Work required:
After locating the line with "Given: Duplicate the" in the data that follows, return it and every later line exactly, up to and including the line with "Task: Enable the Quad object snap checkbox".

Excerpted records:
----------

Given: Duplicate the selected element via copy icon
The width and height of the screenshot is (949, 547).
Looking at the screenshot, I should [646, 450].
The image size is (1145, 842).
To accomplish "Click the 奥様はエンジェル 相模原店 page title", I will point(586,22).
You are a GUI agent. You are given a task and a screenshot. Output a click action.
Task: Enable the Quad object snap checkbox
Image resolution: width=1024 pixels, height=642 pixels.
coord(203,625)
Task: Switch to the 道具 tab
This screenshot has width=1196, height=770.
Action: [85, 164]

----------

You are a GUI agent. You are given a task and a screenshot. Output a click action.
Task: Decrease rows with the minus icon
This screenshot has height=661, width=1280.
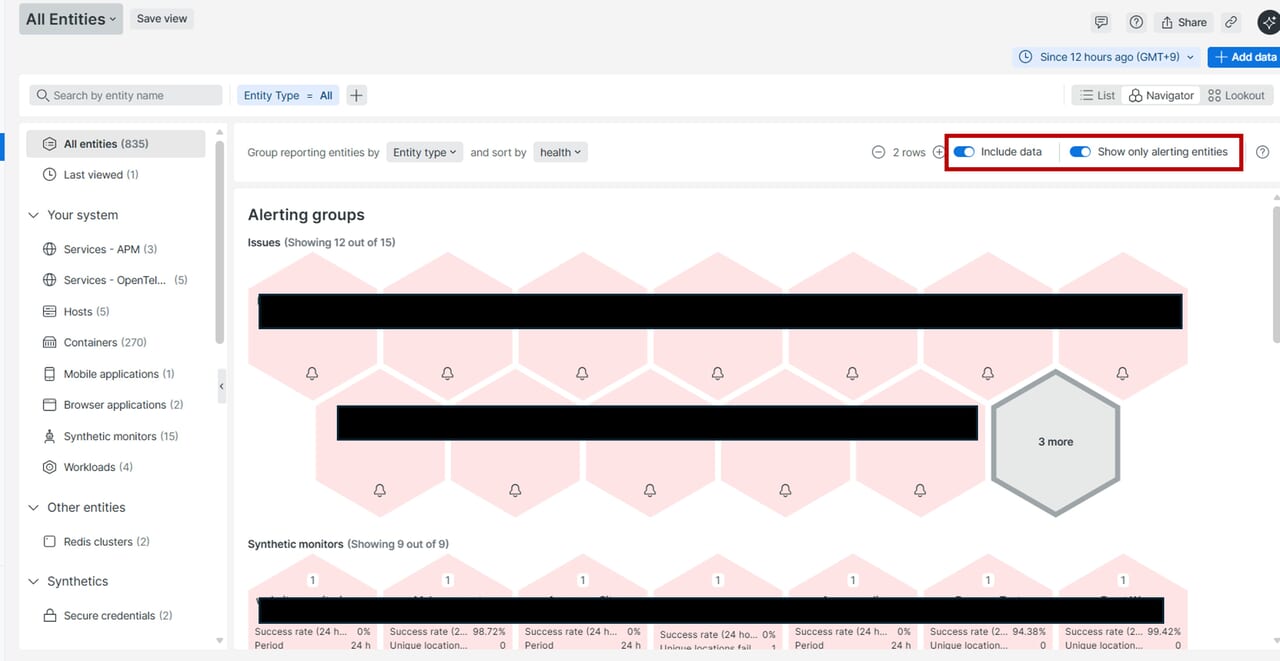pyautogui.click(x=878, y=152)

----------

Result for this task:
Given: Duplicate the selected element via copy icon
The width and height of the screenshot is (949, 547).
Looking at the screenshot, I should [646, 450].
The image size is (1145, 842).
To accomplish "Click the 奥様はエンジェル 相模原店 page title", I will point(586,22).
You are a GUI agent. You are given a task and a screenshot. Output a click action.
Task: Enable the Quad object snap checkbox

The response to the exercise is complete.